The big question ahead of this year’s presidential election in Chile was whether Chileans were actually fed up with their country’s free-market model, or whether they were satisfied with it, but just indifferent to the ideological debate surrounding it. Up until yesterday’s run-off election, there were mixed signals. However, the decisive victory of center-right Sebastián Piñera over socialist Alejandro Guillier could be interpreted as a popular slap on the back of Chile’s successful economic model.


For nearly 20 years after the return of democracy in 1990, Chile enjoyed a political consensus on its liberal economic system. Successive center-left governments deepened the free market policies inherited from the military dictatorship, with evident success: Chile became Latin America’s most prosperous country. However, the free market consensus began to fray late last decade. Driven by massive student protests that demanded more government intervention in education—including universal free tuition in higher education—certain sectors of the erstwhile moderate center-left coalition began to openly question the free-market model. The first spell in opposition of the center-left coalition after the return of democracy in 2010–2014 (Piñera’s first term as president) consolidated this transformation.


When Michelle Bachelet became president again in 2014, her new left-wing coalition included for the first time the Communist Party, which now wields a lot of influence within her administration. Even though Bachelet’s platform called on simply softening the rough edges of the free-market model, some leading members of her coalition openly said the ultimate goal was its dismantlement. Bachelet’s thumping victory in 2013 (with 62.2% of the vote in the run-off and majorities in both houses of Congress) was interpreted as Chileans embracing much more government intervention in the economy. Surely so, in her second administration, Bachelet successfully pushed legislation raising taxes sharply on corporations, empowering unions, introducing new entitlements, and weakening the country’s mostly privately-run education system. In addition, the “No más AFP” movement—calling for an end to Chile’s private pension system—reached a critical mass, congregating tens of thousands of people all over the country in well-publicized protests. Chileans were reneging on their free-market model…

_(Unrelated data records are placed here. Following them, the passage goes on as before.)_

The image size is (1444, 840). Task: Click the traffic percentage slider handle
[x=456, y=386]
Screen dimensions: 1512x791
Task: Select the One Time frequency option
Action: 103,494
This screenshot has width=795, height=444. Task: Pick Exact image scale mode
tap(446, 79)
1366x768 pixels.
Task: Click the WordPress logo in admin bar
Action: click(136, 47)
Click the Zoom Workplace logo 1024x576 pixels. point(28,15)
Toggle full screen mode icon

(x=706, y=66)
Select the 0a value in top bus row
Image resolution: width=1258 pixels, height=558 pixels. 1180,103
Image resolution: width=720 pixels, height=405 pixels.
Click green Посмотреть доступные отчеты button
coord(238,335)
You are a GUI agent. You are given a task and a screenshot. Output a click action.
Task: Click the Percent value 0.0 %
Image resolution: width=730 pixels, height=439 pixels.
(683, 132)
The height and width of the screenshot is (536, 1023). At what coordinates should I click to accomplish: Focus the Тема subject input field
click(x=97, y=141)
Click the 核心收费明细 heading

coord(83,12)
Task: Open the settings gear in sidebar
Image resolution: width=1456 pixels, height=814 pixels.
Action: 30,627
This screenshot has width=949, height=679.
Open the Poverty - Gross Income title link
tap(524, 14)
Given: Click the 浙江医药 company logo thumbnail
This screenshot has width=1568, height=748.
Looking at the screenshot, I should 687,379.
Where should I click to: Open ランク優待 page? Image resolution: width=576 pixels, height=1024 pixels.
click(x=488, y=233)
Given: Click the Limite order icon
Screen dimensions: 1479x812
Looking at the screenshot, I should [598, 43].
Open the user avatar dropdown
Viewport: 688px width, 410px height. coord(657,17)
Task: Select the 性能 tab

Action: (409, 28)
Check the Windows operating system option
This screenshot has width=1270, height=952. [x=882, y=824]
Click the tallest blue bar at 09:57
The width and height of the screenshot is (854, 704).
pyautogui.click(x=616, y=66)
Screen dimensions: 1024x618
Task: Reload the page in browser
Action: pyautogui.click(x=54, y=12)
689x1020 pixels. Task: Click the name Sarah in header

But, were they? Despite the wide margin of Bachelet’s victory in 2013, turnout in the runoff was only 43%. This was the first presidential election in which voting was voluntary—and Bachelet actually received less votes than in her first election in 2009. Some Chilean scholars, like Luis Larraín of Libertad y Desarrollo, a leading think tank, pointed out that surveys showed that a majority of Chileans were satisfied with how things were going in their lives. Moreover, they expressed a preference for policies that emphasize individual responsibility over government assistance. And even though Bachelet was able to pass her reforms in Congress, her government’s popularity plummeted—partly as a result of a corruption scandal that implicated her son.


Economic growth also plummeted. Whereas the economy grew on average 5.3% annually in 2010–2013, since 2014 growth averaged only 1.9% per year. Private employment collapsed and informality rose significantly. “Businesspeople are on the other side of the Andes waiting for the election,” an Uber driver in Santiago told me in October, referring to the lack of investors’ confidence in the policies of the current administration.


However, despite the fact that polls indicated that Sebastián Piñera was the overwhelming favorite to win back the presidency, he underperformed in the first round of the election in November, receiving only 36% of the vote. More alarmingly, nearly half of voters casted votes for either left-wing or radical left-wing candidates. There again rose the perception that Chileans were indeed turning their backs on the free-market model…


After yesterday’s result, there are good reasons to believe that this is not the case. Guillier moved sharply to the left in the campaign leading to the runoff. It is safe to say that this is the first time that the leading candidate of the leftist coalition used such radical rhetoric against the free-market model. (He even rose eyebrows when he finished a high-profile speech with Che Guevara’s infamous line “Ever onward to victory.”). It is also telling that the turnout in yesterday’s runoff was higher than in the first round in November—actually, it is the highest since voluntary voting was introduced. This indicates that many Chileans believed that there was a lot at stake in this election. It is reasonable to believe that many Chileans who were previously uninterested in the presidential race decided to vote in the runoff when they perceived that Guillier meant to double down on Bachelet’s failed economic policies.


Despite this, Piñera is hardly champion of free-market policies. In his first term as president, he raised taxes on corporations and introduced a multitude of subsidies and transfers. His effort to steal the left flank of the center-left coalition on social policies only pushed if farther to the left. Piñera already announced that he does not intend to reverse Bachelet’s reforms.


Chileans might have dodged a bullet with Gullier, but Bachelet’s harmful economic legacy will stay on.